■ What is required
Search the records for the string "scrollbar", and show each line where it appears.

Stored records
====

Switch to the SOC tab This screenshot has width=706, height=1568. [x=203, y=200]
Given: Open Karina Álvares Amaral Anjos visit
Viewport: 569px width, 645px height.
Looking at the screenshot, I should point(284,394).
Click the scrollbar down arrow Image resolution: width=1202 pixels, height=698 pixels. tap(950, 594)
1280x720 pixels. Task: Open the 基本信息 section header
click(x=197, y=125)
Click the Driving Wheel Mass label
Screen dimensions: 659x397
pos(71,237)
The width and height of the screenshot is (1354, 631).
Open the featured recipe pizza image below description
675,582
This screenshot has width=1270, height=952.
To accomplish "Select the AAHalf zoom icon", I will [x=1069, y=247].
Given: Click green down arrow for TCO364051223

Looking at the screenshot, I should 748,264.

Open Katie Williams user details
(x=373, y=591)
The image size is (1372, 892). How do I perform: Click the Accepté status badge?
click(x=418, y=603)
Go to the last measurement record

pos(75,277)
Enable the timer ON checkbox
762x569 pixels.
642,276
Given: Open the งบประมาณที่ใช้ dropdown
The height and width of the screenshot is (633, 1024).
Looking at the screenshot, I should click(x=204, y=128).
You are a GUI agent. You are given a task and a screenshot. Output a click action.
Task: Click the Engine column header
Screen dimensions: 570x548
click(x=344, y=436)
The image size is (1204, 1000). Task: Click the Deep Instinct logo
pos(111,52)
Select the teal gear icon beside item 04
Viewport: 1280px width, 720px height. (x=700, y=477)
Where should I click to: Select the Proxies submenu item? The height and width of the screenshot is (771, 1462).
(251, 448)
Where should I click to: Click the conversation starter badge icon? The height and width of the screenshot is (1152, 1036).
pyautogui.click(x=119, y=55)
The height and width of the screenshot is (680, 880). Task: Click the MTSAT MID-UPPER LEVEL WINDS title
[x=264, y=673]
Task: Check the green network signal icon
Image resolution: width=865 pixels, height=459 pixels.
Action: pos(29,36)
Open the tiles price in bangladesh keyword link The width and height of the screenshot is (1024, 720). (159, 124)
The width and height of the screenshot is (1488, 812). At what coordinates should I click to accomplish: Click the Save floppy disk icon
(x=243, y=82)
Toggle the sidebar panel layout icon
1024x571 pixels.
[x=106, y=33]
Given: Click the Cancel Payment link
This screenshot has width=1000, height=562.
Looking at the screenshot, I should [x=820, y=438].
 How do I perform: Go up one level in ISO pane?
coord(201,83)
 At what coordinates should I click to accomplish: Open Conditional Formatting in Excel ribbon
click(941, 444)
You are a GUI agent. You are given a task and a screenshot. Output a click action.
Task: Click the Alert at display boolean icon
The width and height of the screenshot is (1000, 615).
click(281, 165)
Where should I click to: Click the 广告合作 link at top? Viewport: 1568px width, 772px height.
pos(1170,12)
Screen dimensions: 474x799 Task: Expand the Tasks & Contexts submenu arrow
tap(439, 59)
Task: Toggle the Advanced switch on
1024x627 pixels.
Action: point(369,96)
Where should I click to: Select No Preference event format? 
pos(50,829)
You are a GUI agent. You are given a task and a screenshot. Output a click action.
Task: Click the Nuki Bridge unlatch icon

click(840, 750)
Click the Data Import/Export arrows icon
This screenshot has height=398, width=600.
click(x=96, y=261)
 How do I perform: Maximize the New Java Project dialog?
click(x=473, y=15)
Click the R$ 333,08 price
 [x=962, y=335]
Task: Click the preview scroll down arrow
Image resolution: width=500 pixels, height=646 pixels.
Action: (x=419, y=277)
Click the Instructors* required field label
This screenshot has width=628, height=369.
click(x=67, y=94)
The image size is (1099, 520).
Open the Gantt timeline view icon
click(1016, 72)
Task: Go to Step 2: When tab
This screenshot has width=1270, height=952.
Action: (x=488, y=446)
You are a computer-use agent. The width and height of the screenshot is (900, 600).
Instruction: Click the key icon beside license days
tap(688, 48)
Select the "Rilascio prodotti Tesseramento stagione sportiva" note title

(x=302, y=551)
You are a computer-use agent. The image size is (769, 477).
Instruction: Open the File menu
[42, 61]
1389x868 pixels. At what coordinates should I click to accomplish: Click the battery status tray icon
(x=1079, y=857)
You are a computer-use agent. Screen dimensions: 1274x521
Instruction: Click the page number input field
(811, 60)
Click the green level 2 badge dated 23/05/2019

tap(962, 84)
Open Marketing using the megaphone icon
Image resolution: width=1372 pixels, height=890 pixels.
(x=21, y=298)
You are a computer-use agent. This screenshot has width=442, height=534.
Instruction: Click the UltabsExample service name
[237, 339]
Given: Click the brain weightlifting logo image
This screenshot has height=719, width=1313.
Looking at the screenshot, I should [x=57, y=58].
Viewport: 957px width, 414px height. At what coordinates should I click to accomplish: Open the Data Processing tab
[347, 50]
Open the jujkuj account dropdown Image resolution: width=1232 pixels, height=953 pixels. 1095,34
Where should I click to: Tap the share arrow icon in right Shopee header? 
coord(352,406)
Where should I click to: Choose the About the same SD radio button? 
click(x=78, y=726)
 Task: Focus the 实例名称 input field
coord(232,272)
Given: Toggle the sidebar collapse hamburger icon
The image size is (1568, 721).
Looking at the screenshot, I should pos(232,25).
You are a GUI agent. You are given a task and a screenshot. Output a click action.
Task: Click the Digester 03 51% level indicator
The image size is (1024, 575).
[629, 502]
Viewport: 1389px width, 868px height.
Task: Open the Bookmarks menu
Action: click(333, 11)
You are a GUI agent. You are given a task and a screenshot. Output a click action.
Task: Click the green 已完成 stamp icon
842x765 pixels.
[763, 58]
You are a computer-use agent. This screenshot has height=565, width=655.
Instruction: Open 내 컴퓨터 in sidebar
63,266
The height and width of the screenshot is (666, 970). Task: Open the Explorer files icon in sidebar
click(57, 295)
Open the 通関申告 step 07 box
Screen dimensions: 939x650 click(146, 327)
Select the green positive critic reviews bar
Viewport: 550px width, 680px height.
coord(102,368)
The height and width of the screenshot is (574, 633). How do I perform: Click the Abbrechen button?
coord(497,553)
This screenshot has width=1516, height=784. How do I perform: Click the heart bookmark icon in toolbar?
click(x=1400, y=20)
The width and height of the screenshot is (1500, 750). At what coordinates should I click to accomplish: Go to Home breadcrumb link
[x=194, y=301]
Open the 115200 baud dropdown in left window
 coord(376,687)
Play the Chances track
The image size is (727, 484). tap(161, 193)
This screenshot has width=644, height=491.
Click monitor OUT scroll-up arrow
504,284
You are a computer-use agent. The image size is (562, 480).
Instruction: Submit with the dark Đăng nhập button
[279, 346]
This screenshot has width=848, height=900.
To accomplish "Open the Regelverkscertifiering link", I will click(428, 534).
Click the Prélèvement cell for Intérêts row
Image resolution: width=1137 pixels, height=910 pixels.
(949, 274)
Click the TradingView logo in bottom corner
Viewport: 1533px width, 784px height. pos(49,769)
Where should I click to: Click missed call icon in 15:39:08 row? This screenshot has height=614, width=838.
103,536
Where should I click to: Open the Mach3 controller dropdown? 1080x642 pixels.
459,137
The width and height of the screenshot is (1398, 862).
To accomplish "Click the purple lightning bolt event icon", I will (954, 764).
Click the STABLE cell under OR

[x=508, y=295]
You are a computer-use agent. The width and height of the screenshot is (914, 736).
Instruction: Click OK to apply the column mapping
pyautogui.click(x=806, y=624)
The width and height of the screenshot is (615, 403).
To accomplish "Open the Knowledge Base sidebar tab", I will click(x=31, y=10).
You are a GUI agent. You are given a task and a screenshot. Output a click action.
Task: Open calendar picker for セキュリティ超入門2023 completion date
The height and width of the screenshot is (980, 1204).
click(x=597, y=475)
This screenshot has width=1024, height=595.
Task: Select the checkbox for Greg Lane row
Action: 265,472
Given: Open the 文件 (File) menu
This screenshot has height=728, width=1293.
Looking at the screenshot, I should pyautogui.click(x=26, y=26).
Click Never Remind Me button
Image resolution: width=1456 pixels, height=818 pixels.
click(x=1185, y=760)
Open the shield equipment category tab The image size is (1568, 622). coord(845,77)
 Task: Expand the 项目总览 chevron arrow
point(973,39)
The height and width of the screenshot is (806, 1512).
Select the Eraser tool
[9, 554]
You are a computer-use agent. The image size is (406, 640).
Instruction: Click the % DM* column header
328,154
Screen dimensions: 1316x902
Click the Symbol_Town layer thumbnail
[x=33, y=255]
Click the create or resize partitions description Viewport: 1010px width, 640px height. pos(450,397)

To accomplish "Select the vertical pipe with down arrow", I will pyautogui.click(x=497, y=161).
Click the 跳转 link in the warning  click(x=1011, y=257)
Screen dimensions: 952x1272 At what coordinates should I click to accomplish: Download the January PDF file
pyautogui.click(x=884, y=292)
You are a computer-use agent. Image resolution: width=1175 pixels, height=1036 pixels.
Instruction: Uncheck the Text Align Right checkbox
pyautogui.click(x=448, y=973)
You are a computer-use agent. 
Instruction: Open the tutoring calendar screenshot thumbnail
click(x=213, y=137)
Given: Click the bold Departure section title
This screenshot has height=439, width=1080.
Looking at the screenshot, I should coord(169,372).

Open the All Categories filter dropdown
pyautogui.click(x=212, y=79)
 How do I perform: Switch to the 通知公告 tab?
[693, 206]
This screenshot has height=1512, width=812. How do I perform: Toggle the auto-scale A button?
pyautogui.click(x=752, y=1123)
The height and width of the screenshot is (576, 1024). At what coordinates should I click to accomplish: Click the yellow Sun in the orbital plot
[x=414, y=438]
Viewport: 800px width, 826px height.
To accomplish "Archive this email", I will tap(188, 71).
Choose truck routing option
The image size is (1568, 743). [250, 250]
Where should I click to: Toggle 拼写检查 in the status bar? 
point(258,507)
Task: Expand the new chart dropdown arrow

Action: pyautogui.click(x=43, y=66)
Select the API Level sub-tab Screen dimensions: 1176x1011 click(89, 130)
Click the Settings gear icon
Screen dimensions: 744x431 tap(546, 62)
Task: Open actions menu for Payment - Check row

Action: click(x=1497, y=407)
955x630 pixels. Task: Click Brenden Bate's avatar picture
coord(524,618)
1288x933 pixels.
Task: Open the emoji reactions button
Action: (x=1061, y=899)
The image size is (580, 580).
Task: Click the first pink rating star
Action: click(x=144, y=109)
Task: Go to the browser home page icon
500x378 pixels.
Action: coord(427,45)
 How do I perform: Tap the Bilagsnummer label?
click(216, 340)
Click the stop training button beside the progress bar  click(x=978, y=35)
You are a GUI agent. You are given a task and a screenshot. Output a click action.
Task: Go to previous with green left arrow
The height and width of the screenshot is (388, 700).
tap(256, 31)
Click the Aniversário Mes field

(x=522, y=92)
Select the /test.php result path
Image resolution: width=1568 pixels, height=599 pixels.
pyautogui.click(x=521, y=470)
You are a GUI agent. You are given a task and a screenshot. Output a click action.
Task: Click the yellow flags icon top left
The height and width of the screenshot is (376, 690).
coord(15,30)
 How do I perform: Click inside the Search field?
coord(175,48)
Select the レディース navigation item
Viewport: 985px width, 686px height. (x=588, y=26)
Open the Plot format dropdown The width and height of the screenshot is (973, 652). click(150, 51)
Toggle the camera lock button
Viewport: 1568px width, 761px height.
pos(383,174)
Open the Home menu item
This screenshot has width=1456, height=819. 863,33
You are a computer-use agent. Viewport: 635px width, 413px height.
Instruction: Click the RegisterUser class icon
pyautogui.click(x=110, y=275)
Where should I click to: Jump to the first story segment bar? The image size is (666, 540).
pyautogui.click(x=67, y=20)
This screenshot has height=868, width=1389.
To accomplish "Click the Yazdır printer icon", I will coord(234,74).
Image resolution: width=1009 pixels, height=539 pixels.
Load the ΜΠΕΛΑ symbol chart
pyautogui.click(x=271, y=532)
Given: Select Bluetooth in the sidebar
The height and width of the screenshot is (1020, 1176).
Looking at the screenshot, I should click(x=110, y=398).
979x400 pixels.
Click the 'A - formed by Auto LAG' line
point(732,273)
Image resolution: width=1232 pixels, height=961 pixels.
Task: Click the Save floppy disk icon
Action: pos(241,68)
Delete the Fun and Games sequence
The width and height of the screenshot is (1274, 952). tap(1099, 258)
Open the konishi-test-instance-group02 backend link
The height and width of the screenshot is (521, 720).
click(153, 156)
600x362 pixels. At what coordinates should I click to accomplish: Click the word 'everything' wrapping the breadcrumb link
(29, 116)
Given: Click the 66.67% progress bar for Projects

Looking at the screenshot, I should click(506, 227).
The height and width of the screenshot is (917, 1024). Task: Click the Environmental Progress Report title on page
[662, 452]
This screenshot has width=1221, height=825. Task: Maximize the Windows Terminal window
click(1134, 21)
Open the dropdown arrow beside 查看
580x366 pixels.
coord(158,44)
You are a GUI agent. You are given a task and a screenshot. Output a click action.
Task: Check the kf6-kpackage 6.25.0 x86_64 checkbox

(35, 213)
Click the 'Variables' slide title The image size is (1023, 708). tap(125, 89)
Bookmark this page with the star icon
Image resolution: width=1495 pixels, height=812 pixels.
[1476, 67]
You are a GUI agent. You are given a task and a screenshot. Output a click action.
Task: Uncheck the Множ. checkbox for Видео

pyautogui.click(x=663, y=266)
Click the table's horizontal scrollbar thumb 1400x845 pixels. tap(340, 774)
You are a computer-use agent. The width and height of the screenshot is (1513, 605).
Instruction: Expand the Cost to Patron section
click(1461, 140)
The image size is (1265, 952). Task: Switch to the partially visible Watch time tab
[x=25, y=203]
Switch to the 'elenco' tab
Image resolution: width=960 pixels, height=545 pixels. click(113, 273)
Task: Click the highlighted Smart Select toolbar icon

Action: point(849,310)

====

■ Response box
Click the scrollbar down arrow Image resolution: width=1202 pixels, height=698 pixels. tap(950, 594)
Click the table's horizontal scrollbar thumb 1400x845 pixels. tap(340, 774)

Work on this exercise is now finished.